**Directive:** Convert every line of the records below into a JSON list of strings, with one string per line and blank lines omitted.

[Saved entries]
* begin *

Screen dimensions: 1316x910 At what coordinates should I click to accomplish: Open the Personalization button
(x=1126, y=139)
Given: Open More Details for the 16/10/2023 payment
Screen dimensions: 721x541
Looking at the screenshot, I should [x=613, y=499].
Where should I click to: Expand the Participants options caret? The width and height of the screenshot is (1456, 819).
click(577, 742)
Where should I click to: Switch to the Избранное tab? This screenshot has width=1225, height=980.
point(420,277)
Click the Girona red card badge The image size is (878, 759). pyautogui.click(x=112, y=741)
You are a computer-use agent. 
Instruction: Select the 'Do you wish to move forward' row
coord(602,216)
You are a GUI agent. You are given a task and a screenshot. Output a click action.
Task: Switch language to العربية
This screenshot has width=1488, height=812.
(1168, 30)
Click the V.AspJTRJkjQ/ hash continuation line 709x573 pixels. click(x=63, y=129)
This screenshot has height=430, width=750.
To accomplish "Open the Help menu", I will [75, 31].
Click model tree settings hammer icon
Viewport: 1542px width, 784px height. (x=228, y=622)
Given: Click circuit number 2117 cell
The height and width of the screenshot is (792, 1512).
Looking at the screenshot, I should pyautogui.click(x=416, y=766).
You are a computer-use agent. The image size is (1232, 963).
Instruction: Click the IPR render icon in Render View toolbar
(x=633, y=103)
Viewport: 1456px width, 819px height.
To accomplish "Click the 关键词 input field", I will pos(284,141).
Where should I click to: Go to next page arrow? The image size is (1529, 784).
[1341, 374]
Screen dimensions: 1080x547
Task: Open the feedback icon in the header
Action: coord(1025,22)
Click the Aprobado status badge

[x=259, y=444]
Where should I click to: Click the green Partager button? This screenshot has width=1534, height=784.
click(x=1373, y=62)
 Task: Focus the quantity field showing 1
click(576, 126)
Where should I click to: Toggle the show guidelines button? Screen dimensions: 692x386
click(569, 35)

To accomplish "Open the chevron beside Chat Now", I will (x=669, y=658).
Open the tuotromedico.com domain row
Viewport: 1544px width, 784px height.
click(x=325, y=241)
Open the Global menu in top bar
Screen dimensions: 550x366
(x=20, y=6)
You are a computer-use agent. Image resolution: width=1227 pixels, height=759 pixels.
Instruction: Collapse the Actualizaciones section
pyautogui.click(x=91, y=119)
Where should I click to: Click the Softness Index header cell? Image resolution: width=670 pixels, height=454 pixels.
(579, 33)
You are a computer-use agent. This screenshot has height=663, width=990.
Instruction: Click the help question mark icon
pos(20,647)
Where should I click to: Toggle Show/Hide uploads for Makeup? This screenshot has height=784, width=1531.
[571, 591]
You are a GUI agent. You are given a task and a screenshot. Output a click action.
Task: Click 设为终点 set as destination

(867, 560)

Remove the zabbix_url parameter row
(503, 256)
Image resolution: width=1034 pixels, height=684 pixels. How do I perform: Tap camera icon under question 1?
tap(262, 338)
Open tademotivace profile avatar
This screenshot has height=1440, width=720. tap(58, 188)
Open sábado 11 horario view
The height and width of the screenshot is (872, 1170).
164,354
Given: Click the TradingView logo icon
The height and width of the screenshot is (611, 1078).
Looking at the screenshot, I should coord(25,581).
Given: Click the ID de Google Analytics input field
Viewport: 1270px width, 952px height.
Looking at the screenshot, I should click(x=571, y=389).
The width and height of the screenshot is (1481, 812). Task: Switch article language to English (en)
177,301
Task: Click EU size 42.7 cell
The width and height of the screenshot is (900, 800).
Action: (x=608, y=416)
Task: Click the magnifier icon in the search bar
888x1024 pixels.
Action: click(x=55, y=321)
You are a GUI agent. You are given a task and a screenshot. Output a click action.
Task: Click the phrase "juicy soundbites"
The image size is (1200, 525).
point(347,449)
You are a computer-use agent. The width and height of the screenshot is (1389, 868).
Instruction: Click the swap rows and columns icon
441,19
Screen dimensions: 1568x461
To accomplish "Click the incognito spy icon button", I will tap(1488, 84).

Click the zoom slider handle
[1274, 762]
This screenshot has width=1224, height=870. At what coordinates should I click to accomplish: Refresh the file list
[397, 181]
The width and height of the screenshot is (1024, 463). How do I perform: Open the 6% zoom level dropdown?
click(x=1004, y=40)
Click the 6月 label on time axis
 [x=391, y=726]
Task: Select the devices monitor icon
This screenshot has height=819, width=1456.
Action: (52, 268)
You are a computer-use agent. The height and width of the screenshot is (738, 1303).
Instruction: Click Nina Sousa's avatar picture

* end *

**Result for this exercise:**
[
  "Screen dimensions: 1316x910 At what coordinates should I click to accomplish: Open the Personalization button",
  "(x=1126, y=139)",
  "Given: Open More Details for the 16/10/2023 payment",
  "Screen dimensions: 721x541",
  "Looking at the screenshot, I should [x=613, y=499].",
  "Where should I click to: Expand the Participants options caret? The width and height of the screenshot is (1456, 819).",
  "click(577, 742)",
  "Where should I click to: Switch to the Избранное tab? This screenshot has width=1225, height=980.",
  "point(420,277)",
  "Click the Girona red card badge The image size is (878, 759). pyautogui.click(x=112, y=741)",
  "You are a computer-use agent. ",
  "Instruction: Select the 'Do you wish to move forward' row",
  "coord(602,216)",
  "You are a GUI agent. You are given a task and a screenshot. Output a click action.",
  "Task: Switch language to العربية",
  "This screenshot has width=1488, height=812.",
  "(1168, 30)",
  "Click the V.AspJTRJkjQ/ hash continuation line 709x573 pixels. click(x=63, y=129)",
  "This screenshot has height=430, width=750.",
  "To accomplish \"Open the Help menu\", I will [75, 31].",
  "Click model tree settings hammer icon",
  "Viewport: 1542px width, 784px height. (x=228, y=622)",
  "Given: Click circuit number 2117 cell",
  "The height and width of the screenshot is (792, 1512).",
  "Looking at the screenshot, I should pyautogui.click(x=416, y=766).",
  "You are a computer-use agent. The image size is (1232, 963).",
  "Instruction: Click the IPR render icon in Render View toolbar",
  "(x=633, y=103)",
  "Viewport: 1456px width, 819px height.",
  "To accomplish \"Click the 关键词 input field\", I will pos(284,141).",
  "Where should I click to: Go to next page arrow? The image size is (1529, 784).",
  "[1341, 374]",
  "Screen dimensions: 1080x547",
  "Task: Open the feedback icon in the header",
  "Action: coord(1025,22)",
  "Click the Aprobado status badge",
  "[x=259, y=444]",
  "Where should I click to: Click the green Partager button? This screenshot has width=1534, height=784.",
  "click(x=1373, y=62)",
  " Task: Focus the quantity field showing 1",
  "click(576, 126)",
  "Where should I click to: Toggle the show guidelines button? Screen dimensions: 692x386",
  "click(569, 35)",
  "To accomplish \"Open the chevron beside Chat Now\", I will (x=669, y=658).",
  "Open the tuotromedico.com domain row",
  "Viewport: 1544px width, 784px height.",
  "click(x=325, y=241)",
  "Open the Global menu in top bar",
  "Screen dimensions: 550x366",
  "(x=20, y=6)",
  "You are a computer-use agent. Image resolution: width=1227 pixels, height=759 pixels.",
  "Instruction: Collapse the Actualizaciones section",
  "pyautogui.click(x=91, y=119)",
  "Where should I click to: Click the Softness Index header cell? Image resolution: width=670 pixels, height=454 pixels.",
  "(579, 33)",
  "You are a computer-use agent. This screenshot has height=663, width=990.",
  "Instruction: Click the help question mark icon",
  "pos(20,647)",
  "Where should I click to: Toggle Show/Hide uploads for Makeup? This screenshot has height=784, width=1531.",
  "[571, 591]",
  "You are a GUI agent. You are given a task and a screenshot. Output a click action.",
  "Task: Click 设为终点 set as destination",
  "(867, 560)",
  "Remove the zabbix_url parameter row",
  "(503, 256)",
  "Image resolution: width=1034 pixels, height=684 pixels. How do I perform: Tap camera icon under question 1?",
  "tap(262, 338)",
  "Open tademotivace profile avatar",
  "This screenshot has height=1440, width=720. tap(58, 188)",
  "Open sábado 11 horario view",
  "The height and width of the screenshot is (872, 1170).",
  "164,354",
  "Given: Click the TradingView logo icon",
  "The height and width of the screenshot is (611, 1078).",
  "Looking at the screenshot, I should coord(25,581).",
  "Given: Click the ID de Google Analytics input field",
  "Viewport: 1270px width, 952px height.",
  "Looking at the screenshot, I should click(x=571, y=389).",
  "The width and height of the screenshot is (1481, 812). Task: Switch article language to English (en)",
  "177,301",
  "Task: Click EU size 42.7 cell",
  "The width and height of the screenshot is (900, 800).",
  "Action: (x=608, y=416)",
  "Task: Click the magnifier icon in the search bar",
  "888x1024 pixels.",
  "Action: click(x=55, y=321)",
  "You are a GUI agent. You are given a task and a screenshot. Output a click action.",
  "Task: Click the phrase \"juicy soundbites\"",
  "The image size is (1200, 525).",
  "point(347,449)",
  "You are a computer-use agent. The width and height of the screenshot is (1389, 868).",
  "Instruction: Click the swap rows and columns icon",
  "441,19",
  "Screen dimensions: 1568x461",
  "To accomplish \"Click the incognito spy icon button\", I will tap(1488, 84).",
  "Click the zoom slider handle",
  "[1274, 762]",
  "This screenshot has width=1224, height=870. At what coordinates should I click to accomplish: Refresh the file list",
  "[397, 181]",
  "The width and height of the screenshot is (1024, 463). How do I perform: Open the 6% zoom level dropdown?",
  "click(x=1004, y=40)",
  "Click the 6月 label on time axis",
  " [x=391, y=726]",
  "Task: Select the devices monitor icon",
  "This screenshot has height=819, width=1456.",
  "Action: (52, 268)",
  "You are a computer-use agent. The height and width of the screenshot is (738, 1303).",
  "Instruction: Click Nina Sousa's avatar picture"
]